EX1A-12 OPN CNSL 4 ex12-1.htm EX1A-12 OPN CNSL

 

Exhibit 12.1

 

 

June 26, 2025

 

Hypha Labs, Inc.

5940 S. Rainbow Boulevard

Las Vegas, Nevada 89118

Attention: Board of Directors

 

Re:Offering Statement on Form 1-A/A

 

To the Board of Directors:

 

We have acted as counsel to Hypha Labs, Inc., a Nevada corporation (the “Company”), in connection with the preparation and filing of its offering statement on Form 1-A/A (the “Offering Statement”) with the Securities and Exchange Commission (the “SEC”) on June 26, 2025. The Offering Statement covers the contemplated sale of up to 50,000,000 Units (the “Units”), at a price of $0.20 per Unit, each Unit consisting of (i) one share of the Company’s Series D Preferred Stock, $.001 par value per share (the “Series D Preferred Shares”), and (ii) one Common Stock Purchase Warrant to purchase one share of the Company’s common stock, $.001 par value per share (such shares of common stock, the “Warrant Shares”), for a maximum offering amount of up to $10,000,000, plus up to an additional 10,000,000 bonus shares of the Company’s Series D Preferred Stock (the “Bonus Shares”), pursuant to Tier 2 of Regulation A of the SEC.

 

In connection with this opinion, we have examined instruments, documents, certificates, and records which we have deemed relevant and necessary for the basis of our opinion hereinafter expressed including, but not limited to: (1) the Offering Statement and the exhibits thereto; (2) the Company’s Articles of Incorporation, as amended to date; (3) the Certificate of Designation of the Series D Preferred Stock of the Company; (4) the Company’s Bylaws, as amended to date; (5) certain resolutions of the Board of Directors of the Company; and (6) such other documents, corporate records, and instruments as we have deemed necessary for purposes of rendering the opinions set forth herein.

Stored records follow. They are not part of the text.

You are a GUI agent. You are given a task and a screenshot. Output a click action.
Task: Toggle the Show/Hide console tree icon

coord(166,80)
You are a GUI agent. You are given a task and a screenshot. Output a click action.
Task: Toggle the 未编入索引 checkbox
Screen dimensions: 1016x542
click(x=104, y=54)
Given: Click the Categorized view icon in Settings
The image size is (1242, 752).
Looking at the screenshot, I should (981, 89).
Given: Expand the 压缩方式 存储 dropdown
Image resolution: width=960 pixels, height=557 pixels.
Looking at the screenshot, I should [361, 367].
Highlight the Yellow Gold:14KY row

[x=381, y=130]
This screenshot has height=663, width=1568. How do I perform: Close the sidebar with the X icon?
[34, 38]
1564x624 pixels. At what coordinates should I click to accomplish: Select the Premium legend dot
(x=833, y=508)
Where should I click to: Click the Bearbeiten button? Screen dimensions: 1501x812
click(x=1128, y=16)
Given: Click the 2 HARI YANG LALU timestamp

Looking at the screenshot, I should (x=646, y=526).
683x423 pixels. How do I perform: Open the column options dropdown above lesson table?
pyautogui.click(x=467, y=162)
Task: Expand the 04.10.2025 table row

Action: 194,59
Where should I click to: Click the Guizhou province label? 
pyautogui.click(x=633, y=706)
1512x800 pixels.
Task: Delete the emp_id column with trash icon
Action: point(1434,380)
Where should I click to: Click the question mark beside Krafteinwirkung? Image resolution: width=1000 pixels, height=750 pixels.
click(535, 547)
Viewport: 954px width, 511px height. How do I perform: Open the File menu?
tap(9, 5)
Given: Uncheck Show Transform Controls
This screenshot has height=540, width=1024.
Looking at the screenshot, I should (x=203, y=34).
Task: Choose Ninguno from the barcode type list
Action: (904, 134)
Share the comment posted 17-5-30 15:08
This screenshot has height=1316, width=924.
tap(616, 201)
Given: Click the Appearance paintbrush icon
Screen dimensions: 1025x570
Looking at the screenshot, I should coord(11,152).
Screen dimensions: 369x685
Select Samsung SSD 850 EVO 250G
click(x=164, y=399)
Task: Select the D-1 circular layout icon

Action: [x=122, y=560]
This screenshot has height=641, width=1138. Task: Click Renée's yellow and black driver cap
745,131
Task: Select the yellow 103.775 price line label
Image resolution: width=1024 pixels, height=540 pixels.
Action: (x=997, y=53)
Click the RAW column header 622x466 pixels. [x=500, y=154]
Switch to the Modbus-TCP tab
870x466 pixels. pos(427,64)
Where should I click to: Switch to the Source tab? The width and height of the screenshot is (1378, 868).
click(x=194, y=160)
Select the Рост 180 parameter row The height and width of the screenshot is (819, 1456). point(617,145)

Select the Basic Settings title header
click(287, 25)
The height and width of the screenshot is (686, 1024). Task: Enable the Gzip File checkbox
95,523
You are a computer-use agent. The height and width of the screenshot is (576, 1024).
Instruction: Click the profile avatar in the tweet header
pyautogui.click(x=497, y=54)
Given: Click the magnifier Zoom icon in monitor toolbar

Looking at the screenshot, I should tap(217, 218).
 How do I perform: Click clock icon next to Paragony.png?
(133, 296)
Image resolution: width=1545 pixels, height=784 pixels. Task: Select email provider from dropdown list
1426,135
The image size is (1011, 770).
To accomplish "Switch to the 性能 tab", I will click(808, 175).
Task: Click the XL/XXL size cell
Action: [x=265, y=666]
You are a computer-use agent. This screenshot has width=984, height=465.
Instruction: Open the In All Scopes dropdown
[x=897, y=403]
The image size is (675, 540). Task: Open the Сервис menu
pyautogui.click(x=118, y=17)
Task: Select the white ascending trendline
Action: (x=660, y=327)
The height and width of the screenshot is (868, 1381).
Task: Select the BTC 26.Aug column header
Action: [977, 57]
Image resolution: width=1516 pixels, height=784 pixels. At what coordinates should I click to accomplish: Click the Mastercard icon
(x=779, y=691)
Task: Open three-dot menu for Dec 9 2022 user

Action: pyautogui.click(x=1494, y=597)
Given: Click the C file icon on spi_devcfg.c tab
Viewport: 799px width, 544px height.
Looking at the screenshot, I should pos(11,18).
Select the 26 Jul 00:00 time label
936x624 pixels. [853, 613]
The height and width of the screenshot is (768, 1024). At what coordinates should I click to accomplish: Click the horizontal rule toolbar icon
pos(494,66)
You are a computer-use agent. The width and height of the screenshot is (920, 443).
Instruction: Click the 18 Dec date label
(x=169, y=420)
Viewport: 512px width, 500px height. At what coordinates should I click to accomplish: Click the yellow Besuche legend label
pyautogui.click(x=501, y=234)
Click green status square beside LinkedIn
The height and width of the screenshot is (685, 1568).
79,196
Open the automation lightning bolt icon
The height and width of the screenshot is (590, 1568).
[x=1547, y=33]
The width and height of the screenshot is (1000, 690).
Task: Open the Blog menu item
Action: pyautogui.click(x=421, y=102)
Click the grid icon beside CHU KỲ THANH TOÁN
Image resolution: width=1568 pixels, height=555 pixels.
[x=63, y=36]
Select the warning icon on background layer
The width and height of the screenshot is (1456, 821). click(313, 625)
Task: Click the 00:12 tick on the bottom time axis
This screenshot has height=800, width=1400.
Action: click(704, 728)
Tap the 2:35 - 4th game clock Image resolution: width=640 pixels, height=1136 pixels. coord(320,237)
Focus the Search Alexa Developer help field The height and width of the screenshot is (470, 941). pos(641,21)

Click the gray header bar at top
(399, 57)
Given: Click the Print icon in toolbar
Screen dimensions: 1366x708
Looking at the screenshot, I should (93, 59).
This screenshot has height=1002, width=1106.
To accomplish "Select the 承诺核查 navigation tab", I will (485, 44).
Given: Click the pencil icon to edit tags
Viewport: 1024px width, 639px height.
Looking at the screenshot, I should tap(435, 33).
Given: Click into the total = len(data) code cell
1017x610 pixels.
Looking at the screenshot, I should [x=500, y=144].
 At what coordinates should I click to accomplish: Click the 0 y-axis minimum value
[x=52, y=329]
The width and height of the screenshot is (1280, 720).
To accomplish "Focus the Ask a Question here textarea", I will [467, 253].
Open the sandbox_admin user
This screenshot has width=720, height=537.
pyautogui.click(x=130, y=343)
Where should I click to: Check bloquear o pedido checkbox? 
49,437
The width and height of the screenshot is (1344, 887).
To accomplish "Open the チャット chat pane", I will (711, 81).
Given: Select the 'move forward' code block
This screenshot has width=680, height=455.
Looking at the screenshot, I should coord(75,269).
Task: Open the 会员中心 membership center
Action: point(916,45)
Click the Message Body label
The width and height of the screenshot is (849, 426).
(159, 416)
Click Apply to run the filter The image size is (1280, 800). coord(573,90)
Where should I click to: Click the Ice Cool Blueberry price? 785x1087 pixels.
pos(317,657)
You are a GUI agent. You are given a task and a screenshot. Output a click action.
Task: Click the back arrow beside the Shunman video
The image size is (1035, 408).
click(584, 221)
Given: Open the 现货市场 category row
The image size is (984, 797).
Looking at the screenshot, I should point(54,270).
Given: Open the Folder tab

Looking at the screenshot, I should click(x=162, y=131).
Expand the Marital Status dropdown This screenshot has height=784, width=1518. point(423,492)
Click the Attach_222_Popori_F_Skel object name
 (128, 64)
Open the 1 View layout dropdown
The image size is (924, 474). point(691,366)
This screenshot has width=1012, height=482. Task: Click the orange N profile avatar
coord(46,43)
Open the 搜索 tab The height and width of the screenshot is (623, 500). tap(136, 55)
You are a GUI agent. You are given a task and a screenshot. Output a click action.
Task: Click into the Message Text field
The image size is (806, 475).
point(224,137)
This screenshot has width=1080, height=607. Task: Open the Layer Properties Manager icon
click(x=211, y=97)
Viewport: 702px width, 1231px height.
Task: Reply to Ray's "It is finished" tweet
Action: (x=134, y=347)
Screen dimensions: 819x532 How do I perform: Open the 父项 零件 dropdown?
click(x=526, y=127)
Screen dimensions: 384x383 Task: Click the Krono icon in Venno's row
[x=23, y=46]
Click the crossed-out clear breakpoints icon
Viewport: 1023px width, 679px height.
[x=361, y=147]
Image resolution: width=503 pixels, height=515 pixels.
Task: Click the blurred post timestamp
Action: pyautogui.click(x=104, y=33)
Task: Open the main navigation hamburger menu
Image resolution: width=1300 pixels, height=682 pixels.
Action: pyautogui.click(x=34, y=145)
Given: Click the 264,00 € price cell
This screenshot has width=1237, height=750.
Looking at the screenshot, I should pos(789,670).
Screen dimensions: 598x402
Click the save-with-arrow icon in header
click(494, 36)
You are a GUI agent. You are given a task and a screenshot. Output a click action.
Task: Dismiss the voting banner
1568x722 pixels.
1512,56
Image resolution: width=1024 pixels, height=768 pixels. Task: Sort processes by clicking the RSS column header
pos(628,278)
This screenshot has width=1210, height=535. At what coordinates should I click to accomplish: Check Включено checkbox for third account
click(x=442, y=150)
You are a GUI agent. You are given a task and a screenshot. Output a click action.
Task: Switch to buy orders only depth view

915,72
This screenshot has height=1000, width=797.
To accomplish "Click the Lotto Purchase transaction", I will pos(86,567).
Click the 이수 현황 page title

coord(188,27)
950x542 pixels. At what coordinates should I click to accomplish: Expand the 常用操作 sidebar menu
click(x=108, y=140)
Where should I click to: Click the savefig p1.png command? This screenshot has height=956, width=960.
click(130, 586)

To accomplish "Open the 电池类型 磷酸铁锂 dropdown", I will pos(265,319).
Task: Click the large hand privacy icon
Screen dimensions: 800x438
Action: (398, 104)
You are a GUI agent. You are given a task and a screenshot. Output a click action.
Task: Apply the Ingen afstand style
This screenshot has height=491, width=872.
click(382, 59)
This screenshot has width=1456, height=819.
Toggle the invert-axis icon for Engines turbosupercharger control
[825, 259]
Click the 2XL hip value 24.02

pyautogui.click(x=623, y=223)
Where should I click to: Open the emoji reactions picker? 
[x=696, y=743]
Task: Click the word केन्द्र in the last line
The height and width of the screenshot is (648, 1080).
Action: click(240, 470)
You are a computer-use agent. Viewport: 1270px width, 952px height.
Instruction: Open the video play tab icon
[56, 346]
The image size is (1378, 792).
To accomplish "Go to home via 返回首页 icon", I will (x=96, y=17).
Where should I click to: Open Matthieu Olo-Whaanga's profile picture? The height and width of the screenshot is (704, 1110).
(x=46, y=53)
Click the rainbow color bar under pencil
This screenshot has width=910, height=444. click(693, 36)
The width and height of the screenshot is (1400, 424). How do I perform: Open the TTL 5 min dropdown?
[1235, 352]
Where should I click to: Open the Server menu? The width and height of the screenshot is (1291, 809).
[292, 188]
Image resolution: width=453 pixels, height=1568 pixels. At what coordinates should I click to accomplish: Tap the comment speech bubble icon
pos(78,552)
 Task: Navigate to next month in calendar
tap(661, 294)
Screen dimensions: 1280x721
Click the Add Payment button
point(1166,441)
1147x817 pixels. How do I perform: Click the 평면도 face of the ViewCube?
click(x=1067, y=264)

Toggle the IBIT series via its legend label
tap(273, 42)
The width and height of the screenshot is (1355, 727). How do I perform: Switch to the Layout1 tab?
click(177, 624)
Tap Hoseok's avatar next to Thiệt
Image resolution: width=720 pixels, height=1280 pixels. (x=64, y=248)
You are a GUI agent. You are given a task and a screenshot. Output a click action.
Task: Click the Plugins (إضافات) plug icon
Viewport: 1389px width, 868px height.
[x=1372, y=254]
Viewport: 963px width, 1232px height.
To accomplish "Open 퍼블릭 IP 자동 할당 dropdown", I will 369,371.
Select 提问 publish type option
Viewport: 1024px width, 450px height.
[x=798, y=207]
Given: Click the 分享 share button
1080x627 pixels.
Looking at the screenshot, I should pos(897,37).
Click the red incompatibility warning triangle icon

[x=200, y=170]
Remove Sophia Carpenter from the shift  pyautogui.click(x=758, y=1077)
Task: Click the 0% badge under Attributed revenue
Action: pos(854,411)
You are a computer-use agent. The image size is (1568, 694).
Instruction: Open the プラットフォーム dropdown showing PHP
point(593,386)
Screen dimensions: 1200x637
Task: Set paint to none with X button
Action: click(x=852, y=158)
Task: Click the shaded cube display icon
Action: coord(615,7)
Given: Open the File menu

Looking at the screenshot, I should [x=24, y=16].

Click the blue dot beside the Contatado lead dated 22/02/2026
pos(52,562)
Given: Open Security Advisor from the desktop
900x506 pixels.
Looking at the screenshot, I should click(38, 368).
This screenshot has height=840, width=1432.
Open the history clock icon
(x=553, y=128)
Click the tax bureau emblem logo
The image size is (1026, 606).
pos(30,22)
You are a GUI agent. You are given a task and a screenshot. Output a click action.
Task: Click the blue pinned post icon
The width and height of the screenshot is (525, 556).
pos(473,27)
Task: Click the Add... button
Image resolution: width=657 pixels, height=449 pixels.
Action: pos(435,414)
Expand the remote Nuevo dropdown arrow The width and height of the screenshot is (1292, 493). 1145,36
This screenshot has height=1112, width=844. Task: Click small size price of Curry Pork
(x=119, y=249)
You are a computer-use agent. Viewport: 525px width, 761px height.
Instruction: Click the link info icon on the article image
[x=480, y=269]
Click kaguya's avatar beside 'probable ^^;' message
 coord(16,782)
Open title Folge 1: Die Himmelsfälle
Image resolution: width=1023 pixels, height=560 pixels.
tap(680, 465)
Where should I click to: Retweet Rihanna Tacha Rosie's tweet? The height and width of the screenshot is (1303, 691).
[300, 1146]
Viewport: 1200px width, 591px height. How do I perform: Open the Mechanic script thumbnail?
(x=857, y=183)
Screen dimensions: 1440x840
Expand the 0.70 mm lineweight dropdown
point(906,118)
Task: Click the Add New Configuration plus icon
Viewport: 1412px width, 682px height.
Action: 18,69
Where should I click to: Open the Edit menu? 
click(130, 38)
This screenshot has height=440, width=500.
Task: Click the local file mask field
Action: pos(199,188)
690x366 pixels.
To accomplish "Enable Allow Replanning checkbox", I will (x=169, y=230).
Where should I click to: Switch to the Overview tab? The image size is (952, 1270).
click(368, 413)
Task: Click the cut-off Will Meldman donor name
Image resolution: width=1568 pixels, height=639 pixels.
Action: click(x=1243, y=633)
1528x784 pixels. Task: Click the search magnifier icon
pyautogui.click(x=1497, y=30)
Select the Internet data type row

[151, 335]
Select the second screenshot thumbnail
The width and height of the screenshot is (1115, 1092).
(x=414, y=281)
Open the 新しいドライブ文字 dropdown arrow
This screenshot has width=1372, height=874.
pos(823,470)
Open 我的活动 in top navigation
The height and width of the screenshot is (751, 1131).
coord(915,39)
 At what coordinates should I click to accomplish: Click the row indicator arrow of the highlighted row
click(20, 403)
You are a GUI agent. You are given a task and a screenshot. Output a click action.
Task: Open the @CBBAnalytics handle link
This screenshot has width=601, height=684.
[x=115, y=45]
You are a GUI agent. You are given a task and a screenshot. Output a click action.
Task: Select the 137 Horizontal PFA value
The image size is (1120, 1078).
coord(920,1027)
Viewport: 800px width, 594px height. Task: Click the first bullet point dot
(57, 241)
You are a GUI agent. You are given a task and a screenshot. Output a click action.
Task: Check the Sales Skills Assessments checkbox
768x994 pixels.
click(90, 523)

In rendering these opinions, we have assumed: (a) the genuineness and authenticity of all signatures on original documents, including electronic signatures made and/or transmitted using electronic signature technology (e.g., via DocuSign or similar electronic signature technology); and (b) that any such signed electronic record shall be valid and as effective to bind the party so signing as a paper copy bearing such party’s handwritten signature.

 

As to certain factual matters, we have relied upon certificates of the officers of the Company and have not sought to independently verify such matters. In such examination, we have assumed: (a) the authenticity of original documents and the genuineness of all signatures; (b) the conformity to the originals of all documents submitted to us as copies; (c) the truth, accuracy, and completeness of the information, representations, and warranties contained in the records, documents, instruments, and certificates we have reviewed; and (d) the Units and Bonus Shares will each be issued and sold in compliance with applicable Federal and state securities laws and in the manner stated in the Offering Statement.

 

Based upon and subject to the foregoing, we are of the opinion that the Units and Bonus Shares offered pursuant to the Offering Statement are duly authorized and will be, when issued in the manner described in the Offering Statement, legally and validly issued, and that the Series D Preferred Shares, Warrant Shares, and Bonus Shares will be, when issued in the manner described in the Offering Statement, fully paid and non-assessable.

 

We hereby consent to the filing of this opinion with the SEC as an exhibit to the Offering Statement. We also hereby consent to the reference to our firm under the caption “Legal Matters” in the Offering Statement. This opinion is expressed as of the date hereof unless otherwise expressly stated, and we disclaim any undertaking to advise you of any subsequent changes in the facts stated or assumed herein or of any subsequent changes in applicable laws.